Double Mortality Risk
The study found a U-shaped association in both phases between sleep and subsequent all-cause mortality. It also showed that decreasing sleep from 6, 7, or 8 hours doubled the cardiovascular mortality risk (fully adjusted hazard ratio for cardiovascular disease of 2.04) and that increasing sleep from 7 or 8 hours also doubled the risk for death, but for noncardiovascular mortality (fully adjusted hazard ratio for noncardiovascular deaths of 2.06).
("Normal" sleep categories of 6, 7, and 8 hours had to be pooled because researchers did not have enough data to look at the categories separately, they note.)
The link between decreased hours of sleep and higher cardiovascular mortality risk seems to make some sense: Short sleep duration is a risk factor for weight gain, insulin resistance, and type 2 diabetes, the authors write. Short sleep is also accompanied by increased cortisol levels and abnormal growth hormone secretion and has been associated with hypertension and some cardiovascular diseases, they said. "It's fairly obvious what's going on there," Dr. Ferrie added.
Link Between Deaths and Long Sleep Unclear
However, the link between deaths and longer sleep patterns is not as clear. "At the other end of the spectrum, until we have sufficient deaths where we can see what is making up that noncardiovascular group of deaths, we can't explore that any further," said Dr. Ferrie. "We really don't know what's driving that." She did say, though, that long sleep is associated with depression and that researchers may want to take a look at the role of increased cancer deaths or trauma deaths among patients changing to a long sleep pattern.
This new research is bound to generate a lot of interest among sleep researchers, she added. "I think lot of people will look at this . . . and hopefully they will be able to elucidate what's making up those noncardiovascular deaths," said Dr. Ferrie.
A significant change in sleep patterns may be a red flag for some underlying disease, she said. "If somebody comes to you and they're now reporting having moved from a normal sleep pattern either to the very short end of the sleep spectrum or the long end of the sleep spectrum and that appears to be a pattern that's continuing over time and is not their regular pattern, then that is probably a marker of something."

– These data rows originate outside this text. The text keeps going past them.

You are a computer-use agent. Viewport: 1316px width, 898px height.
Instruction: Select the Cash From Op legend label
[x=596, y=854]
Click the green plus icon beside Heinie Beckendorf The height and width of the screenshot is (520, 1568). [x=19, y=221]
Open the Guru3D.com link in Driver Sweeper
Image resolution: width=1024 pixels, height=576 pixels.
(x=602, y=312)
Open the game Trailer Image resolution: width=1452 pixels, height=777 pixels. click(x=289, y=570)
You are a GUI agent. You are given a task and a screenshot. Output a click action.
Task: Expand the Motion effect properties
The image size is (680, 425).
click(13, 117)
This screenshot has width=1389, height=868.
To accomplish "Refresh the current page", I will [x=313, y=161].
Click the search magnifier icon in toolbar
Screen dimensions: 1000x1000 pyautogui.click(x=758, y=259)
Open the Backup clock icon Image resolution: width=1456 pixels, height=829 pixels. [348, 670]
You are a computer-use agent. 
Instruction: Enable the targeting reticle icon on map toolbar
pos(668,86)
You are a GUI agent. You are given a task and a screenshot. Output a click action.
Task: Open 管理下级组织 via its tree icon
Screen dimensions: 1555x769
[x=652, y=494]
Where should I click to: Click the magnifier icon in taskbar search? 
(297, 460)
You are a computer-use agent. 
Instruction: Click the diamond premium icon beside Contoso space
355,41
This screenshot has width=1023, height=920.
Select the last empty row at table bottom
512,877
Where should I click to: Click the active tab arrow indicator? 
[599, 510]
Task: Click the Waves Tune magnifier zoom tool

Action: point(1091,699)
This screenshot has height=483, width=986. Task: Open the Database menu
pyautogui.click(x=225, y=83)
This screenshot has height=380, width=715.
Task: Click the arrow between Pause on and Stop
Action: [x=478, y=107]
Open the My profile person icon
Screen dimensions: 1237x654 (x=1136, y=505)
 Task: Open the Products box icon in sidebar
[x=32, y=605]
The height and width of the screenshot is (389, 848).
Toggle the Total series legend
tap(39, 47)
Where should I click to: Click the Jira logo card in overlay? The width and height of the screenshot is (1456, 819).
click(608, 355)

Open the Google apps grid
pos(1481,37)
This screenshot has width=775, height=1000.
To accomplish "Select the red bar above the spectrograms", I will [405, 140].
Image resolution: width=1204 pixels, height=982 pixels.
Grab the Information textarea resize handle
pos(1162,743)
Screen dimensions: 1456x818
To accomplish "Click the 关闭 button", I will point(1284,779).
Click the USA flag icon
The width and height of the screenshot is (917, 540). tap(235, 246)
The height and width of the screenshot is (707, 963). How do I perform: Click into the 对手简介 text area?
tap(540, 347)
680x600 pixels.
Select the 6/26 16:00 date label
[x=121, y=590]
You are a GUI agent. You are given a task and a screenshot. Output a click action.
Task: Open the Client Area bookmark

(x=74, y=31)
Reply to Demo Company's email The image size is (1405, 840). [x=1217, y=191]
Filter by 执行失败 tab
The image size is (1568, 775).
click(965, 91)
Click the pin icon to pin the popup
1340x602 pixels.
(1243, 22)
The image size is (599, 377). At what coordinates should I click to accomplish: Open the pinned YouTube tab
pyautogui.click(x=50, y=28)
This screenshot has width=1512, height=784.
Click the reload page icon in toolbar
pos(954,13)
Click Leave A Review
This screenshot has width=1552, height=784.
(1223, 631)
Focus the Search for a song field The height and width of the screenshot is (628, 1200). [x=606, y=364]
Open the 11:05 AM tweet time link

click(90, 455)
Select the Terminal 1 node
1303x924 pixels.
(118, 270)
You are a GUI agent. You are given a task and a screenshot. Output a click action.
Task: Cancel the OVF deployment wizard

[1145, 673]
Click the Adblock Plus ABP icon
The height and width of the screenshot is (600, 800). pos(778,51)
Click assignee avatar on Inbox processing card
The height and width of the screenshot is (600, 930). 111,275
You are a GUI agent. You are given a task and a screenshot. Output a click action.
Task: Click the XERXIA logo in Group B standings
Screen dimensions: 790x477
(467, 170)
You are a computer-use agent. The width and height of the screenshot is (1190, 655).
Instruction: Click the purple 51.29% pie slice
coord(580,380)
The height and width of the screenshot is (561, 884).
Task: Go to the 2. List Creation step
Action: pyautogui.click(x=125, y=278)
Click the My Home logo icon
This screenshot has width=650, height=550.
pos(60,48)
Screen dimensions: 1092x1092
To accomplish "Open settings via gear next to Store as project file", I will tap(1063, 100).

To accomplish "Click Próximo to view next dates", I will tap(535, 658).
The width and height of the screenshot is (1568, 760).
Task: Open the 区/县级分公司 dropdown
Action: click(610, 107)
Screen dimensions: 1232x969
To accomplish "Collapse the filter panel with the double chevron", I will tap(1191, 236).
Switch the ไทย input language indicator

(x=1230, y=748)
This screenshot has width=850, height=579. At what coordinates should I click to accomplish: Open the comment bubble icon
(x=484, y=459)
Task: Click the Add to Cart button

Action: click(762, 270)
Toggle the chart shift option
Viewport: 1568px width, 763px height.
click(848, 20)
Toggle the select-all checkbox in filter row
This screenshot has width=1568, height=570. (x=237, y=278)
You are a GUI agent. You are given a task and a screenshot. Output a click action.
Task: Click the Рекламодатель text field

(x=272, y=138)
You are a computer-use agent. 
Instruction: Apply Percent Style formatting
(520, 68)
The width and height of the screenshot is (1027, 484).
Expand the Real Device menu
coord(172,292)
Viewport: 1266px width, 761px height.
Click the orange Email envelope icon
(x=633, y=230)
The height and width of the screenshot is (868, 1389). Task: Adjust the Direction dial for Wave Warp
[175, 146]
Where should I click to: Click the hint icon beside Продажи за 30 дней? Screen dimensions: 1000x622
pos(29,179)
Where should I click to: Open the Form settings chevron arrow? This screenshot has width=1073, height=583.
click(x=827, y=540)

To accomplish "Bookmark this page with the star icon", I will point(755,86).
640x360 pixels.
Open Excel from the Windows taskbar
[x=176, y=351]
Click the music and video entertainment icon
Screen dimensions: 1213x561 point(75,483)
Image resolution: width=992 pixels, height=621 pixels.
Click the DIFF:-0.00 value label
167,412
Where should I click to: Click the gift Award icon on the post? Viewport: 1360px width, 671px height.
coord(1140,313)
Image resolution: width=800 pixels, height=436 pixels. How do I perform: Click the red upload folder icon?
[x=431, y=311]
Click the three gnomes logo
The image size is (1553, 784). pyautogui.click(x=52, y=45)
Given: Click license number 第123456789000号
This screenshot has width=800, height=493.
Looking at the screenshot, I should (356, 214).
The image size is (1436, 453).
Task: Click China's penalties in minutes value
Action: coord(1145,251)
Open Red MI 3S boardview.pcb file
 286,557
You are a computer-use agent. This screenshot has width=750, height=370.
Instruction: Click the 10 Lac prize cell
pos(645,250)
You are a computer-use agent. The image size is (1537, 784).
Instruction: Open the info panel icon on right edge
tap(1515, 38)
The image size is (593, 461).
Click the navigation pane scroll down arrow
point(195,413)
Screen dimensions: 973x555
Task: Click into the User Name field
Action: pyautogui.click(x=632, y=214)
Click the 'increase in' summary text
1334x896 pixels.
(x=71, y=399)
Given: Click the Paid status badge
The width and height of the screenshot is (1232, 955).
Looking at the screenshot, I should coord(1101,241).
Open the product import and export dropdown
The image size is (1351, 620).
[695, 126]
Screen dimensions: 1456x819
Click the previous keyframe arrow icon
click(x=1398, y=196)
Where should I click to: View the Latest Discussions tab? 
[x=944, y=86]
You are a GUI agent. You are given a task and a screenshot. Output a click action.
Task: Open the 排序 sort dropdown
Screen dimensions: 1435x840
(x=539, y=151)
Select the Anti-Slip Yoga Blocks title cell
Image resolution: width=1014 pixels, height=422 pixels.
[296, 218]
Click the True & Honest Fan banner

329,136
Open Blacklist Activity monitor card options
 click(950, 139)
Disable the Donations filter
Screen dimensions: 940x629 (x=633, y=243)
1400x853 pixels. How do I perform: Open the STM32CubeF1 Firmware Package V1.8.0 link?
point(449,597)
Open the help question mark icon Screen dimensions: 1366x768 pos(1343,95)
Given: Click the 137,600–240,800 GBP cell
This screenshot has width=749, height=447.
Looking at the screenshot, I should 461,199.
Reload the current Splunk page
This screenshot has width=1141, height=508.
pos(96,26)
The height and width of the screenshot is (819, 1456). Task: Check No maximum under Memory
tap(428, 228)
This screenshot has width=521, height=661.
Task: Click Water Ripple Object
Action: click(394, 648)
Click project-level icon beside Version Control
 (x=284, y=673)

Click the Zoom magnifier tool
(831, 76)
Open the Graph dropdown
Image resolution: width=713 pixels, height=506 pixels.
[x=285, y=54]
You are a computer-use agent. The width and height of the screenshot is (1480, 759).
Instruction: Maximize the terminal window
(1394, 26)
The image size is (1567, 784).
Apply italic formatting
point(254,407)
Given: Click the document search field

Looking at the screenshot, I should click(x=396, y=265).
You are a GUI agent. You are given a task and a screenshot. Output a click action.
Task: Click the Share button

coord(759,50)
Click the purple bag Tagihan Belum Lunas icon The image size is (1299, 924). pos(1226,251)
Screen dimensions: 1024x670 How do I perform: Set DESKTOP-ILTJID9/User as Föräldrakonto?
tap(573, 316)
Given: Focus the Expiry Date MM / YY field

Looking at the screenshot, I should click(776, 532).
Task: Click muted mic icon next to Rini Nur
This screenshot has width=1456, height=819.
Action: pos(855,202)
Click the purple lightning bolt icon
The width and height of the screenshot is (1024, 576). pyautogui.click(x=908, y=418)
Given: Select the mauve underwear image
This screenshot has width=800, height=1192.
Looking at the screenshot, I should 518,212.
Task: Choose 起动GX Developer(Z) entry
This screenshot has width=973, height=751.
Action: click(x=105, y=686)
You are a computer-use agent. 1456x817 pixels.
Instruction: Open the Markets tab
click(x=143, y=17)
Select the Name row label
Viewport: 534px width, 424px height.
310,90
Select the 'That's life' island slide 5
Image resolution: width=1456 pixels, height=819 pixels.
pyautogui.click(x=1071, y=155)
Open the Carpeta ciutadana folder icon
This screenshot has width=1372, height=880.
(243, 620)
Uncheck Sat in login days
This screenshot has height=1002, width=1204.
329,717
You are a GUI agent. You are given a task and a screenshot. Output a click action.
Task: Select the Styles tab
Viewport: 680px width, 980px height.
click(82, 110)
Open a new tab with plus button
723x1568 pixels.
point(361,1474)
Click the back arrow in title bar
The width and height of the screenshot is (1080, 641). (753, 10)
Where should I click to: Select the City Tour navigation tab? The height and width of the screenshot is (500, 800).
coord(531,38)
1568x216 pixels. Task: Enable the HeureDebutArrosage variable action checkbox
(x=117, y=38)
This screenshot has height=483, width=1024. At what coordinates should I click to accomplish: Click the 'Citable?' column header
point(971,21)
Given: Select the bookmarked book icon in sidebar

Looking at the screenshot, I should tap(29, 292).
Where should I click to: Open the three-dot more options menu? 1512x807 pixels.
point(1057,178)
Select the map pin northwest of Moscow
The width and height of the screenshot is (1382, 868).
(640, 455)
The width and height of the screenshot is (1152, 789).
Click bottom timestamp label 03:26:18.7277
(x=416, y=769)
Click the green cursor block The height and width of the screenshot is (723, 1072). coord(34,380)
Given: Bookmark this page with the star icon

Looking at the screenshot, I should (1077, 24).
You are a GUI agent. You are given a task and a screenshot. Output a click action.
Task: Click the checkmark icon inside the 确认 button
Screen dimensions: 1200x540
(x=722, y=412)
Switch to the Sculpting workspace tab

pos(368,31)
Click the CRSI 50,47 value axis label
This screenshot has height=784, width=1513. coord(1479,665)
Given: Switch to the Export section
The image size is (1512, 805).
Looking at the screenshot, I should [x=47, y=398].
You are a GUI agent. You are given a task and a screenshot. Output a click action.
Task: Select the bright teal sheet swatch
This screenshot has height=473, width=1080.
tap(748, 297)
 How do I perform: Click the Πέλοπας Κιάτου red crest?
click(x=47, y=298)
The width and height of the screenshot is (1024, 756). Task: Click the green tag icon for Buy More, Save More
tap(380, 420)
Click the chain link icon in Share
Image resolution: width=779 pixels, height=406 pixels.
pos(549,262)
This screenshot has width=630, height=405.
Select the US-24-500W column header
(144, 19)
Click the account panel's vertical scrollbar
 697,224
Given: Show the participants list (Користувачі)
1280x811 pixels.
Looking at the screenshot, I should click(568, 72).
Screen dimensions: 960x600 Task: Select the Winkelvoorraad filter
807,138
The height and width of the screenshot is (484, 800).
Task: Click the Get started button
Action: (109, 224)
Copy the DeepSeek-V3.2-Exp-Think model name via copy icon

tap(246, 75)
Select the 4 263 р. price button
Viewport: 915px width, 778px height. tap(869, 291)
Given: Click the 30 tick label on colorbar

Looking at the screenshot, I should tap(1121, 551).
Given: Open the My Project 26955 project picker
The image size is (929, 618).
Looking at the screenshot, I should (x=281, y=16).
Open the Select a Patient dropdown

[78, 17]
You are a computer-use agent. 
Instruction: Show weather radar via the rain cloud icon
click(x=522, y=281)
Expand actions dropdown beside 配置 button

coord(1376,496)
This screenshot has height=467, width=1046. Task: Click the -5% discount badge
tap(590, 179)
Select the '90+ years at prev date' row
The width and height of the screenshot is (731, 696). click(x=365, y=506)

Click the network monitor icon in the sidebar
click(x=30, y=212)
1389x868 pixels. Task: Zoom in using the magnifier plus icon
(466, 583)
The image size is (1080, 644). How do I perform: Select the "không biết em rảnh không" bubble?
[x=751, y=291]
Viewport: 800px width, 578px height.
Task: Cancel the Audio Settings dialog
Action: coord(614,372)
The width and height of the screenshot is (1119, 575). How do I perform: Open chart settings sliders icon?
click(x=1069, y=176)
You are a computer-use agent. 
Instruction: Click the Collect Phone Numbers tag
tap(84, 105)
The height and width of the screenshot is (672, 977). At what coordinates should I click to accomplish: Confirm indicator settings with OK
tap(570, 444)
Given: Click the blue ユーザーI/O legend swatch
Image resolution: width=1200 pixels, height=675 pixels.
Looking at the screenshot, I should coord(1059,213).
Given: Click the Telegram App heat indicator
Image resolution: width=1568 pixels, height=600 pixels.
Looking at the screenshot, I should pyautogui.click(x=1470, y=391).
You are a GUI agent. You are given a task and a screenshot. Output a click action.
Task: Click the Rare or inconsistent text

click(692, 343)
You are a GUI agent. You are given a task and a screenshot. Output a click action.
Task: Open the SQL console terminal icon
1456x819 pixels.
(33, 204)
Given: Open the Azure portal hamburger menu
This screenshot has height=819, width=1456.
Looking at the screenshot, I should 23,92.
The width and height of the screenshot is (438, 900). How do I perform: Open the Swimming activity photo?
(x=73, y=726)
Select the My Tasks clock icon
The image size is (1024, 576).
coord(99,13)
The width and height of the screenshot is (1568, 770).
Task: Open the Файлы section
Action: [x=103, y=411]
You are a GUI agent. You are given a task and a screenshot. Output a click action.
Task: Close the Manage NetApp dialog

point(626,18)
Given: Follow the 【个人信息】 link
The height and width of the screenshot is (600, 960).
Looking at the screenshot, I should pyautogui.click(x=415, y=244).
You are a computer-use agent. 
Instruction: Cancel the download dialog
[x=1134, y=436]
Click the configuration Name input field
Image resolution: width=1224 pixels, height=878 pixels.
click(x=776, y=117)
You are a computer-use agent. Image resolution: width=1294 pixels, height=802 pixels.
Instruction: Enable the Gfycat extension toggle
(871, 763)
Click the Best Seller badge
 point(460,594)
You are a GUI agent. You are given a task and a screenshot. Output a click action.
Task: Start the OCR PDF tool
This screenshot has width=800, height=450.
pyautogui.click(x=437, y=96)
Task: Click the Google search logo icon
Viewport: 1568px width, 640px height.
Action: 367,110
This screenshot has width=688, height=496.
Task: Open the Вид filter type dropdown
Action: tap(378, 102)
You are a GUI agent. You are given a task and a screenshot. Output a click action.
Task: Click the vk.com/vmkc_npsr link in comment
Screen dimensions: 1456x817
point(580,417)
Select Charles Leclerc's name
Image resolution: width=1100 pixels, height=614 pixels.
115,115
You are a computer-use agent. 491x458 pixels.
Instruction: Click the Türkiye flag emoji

Sleep experts are even discussing the merits of restricting sleep of people who regularly sleep 9 or more hours per night, she said.
Coauthor Francesco P. Cappuccio, MD, holds the Cephalon Chair, an endowed post at Warwick Medical School, in Coventry, United Kingdom, the result of a donation from the company. The appointment to the chair was made entirely independently of the company and the postholder is free to devise his own program of research. Cephalon does not have any stake in IP associated with the postholder, and the chair has complete academic independence from the company. Other authors declare no conflicts of interest.